I wear a hat these days on my bench rounds to keep the sun off. I think it’s called a fatigue hat: a soft crown and floppy brim, olive drab. For some reason, the manufacturer incorporated two little zipper pockets at the base of the crown. I have no idea what they were originally intended for, but I use them to carry peanuts for the squirrels I meet on my walks.

If you’re inclined to assign human attributes to animals, squirrels are among our best citizens. Thrifty and hardworking, they seem to be tending to business all the time, and always hurrying. You never see one just strolling around; they’re purposeful -- the animal world’s equivalent of real estate agents.

I’m always surprised to meet people, and there are some among us, who consider squirrels to be no better than rats. (I wonder if the rats aren’t even getting a bad rap.

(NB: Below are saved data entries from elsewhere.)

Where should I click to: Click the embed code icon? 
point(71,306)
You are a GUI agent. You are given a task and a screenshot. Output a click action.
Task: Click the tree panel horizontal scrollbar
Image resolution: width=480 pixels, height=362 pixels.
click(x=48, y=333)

They help us out a lot in pharmaceutical laboratories.) They’re usually people who don’t like having any animals around. But it balances out: I don’t like those people being around.

I feed the squirrels, but surreptitiously, because it’s against the rules here. The thinking is that you’re fattening them up for the coyotes, and the better the hunting the more coyotes, the longer they’ll stay, and the more residents’ chihuahas will disappear.

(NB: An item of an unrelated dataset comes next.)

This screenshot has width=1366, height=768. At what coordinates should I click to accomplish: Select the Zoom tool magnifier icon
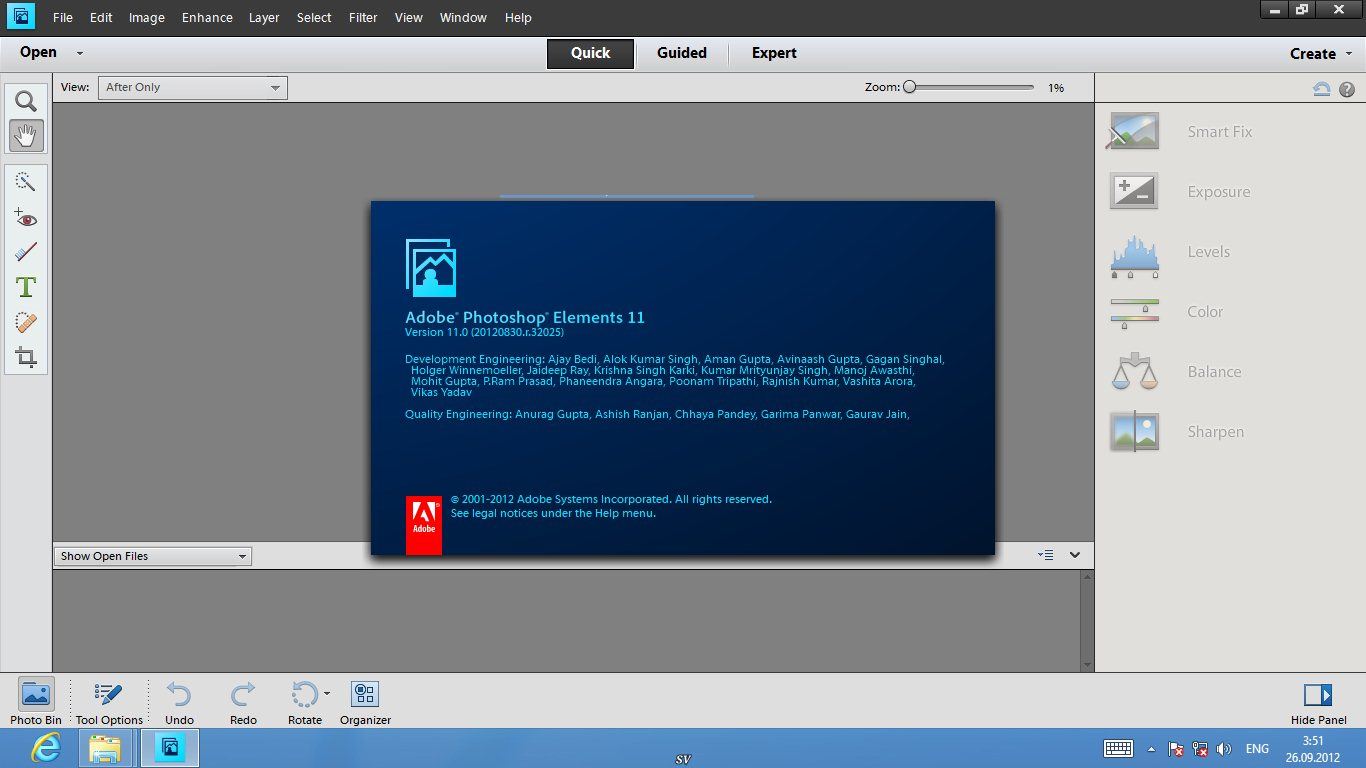(26, 101)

I can’t refute that. But watching our squirrels go up trees, I’d think a coyote would have to surprise one out in open ground, and even then would have to be pretty fast on his feet to catch one. The little guys are no slouches as they ripple across the ground. I notice, too, that they’ll stay in the shade as much as possible, where their coloring gives them some protection. There is another threat, however; this week’s newspaper reports, with photo, the death of a squirrel by red-tailed hawk. The hawks come over from the nearby fields occasionally, probably when they tire of an all-rabbit diet.  

I have wondered why there are times when our squirrels are out in numbers and other times when they’re nowhere to be seen. Not trying to make it a scientific inquiry, but what would be the parameters that would correlate with those phenomena? Cooling weather? Shortening days? Fruit ripening? Arrival of pensioners with trick hats?